Comparative study of monomeric reconstituted and membrane microsomal monooxygenase systems of the rabbit liver: I. Properties of NADPH-cytochrome P450 reductase and cytochrome P450 LM 2 (2B4) monomers

Abstract

Oligomers and monomers of NADPH-cytochrome P450 reductase and cytochrome P450 LM 2 (2B4) isolated from the liver microsomes of phenobarbital-treated rabbits were examined for physicochemical properties and catalytic activities. As measured using laser correlation spectroscopy the particle sizes of NADPH-cytochrome P450 reductase and cytochrome P450 LM 2 oligomers were 14.8 ± 1.7 and 19.2 ± 1.4 nm, respectively. Twentyfour-hour incubation with Emulgen 913 at 4 °C at a molar ratio of 1:100 led to the monomerization of NADPH-cytochrome P450 reductase and cytochrome P450 LM 2 oligomers, the particle sizes diminishing to 6.1 ± 1.3 and 5.2 ± 0.4 nm, respectively.

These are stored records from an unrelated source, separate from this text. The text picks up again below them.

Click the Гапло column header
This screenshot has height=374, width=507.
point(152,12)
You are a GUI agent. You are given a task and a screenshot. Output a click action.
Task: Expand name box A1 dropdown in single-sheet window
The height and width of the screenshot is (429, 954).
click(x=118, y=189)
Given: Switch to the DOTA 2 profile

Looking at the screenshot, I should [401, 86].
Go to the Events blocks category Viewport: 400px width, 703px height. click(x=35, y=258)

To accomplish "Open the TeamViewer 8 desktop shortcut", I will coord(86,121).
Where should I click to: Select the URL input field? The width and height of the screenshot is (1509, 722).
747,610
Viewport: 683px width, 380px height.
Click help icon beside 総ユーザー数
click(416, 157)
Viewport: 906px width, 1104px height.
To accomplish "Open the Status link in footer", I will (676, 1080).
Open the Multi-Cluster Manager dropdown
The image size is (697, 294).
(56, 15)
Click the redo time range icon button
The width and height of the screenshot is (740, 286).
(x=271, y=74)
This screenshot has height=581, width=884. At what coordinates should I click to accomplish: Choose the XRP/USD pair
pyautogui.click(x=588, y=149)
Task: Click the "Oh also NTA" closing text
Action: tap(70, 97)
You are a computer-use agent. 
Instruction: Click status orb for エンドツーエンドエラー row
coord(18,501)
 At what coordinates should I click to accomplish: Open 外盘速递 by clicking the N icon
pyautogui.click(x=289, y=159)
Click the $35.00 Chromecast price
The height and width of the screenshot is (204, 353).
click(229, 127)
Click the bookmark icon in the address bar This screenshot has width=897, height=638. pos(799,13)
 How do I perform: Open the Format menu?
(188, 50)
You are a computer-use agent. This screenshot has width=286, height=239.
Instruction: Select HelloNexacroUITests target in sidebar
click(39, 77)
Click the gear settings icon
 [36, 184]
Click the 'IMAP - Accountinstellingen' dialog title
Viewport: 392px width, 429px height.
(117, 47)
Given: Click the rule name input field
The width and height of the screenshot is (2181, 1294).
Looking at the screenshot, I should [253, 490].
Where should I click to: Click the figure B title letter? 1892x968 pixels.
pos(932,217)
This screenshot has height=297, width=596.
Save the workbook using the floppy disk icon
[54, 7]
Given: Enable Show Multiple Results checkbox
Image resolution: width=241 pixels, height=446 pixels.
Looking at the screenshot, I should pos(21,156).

The thermal stability of NADPH-cytochrome P450 reductase monomers was the same as that of oligomers, whereas cytochrome P450 LM 2 monomers were less thermostable than oligomers and cytochrome P450 in microsomes. Similar to cytochrome P450 LM 2 oligomers and the microsomal hemoprotein, cytochrome P450 LM 2 monomers formed complexes with type I and II substrates, but with K d values higher than those of microsomes and cytochrome P450 LM 2 oligomers. Kinetic parameters ( V max and K m ) of H 2O 2- and cumene hydroperoxide-dependent oxidation of benzphetamine and aniline in the presence of cytochrome P450 LM 2 oligomers, monomers, and microsomes were determined. Peroxidase activities of the oligomers and monomers were the same, but were lower than those of microsomes. Thus the substitution of protein-protein interactions in cytochrome P450 LM 2 oligomers with protein-detergent interactions in the monomers did not influence the catalytic properties of the hemoprotein.